--- Raw data Enclosed Below ---

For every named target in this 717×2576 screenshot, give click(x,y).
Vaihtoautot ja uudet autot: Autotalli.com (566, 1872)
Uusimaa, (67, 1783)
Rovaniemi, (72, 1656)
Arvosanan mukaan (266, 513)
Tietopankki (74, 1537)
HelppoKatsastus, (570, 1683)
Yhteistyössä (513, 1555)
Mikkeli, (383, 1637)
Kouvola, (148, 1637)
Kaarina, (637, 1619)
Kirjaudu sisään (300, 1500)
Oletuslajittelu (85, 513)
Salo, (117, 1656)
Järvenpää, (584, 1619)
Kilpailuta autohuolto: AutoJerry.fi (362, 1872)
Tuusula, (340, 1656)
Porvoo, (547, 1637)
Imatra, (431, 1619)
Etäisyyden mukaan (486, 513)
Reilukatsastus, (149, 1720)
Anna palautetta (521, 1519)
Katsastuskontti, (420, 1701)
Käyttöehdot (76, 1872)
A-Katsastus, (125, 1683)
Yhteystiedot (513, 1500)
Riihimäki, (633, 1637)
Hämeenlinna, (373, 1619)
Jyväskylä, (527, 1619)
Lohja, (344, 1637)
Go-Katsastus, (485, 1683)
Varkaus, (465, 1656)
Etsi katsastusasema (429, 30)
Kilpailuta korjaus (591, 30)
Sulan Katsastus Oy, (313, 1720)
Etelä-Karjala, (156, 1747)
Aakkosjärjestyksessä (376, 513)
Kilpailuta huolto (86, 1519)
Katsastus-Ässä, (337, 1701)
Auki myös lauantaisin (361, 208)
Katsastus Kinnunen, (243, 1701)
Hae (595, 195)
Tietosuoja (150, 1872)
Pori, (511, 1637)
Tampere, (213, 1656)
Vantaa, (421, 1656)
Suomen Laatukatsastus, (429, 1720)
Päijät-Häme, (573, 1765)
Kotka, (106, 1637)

--- End of Enclosed Raw data ---

What you have to do: Show the lines of the data that hold the word "mukaan".

Response below:
Arvosanan mukaan (266, 513)
Etäisyyden mukaan (486, 513)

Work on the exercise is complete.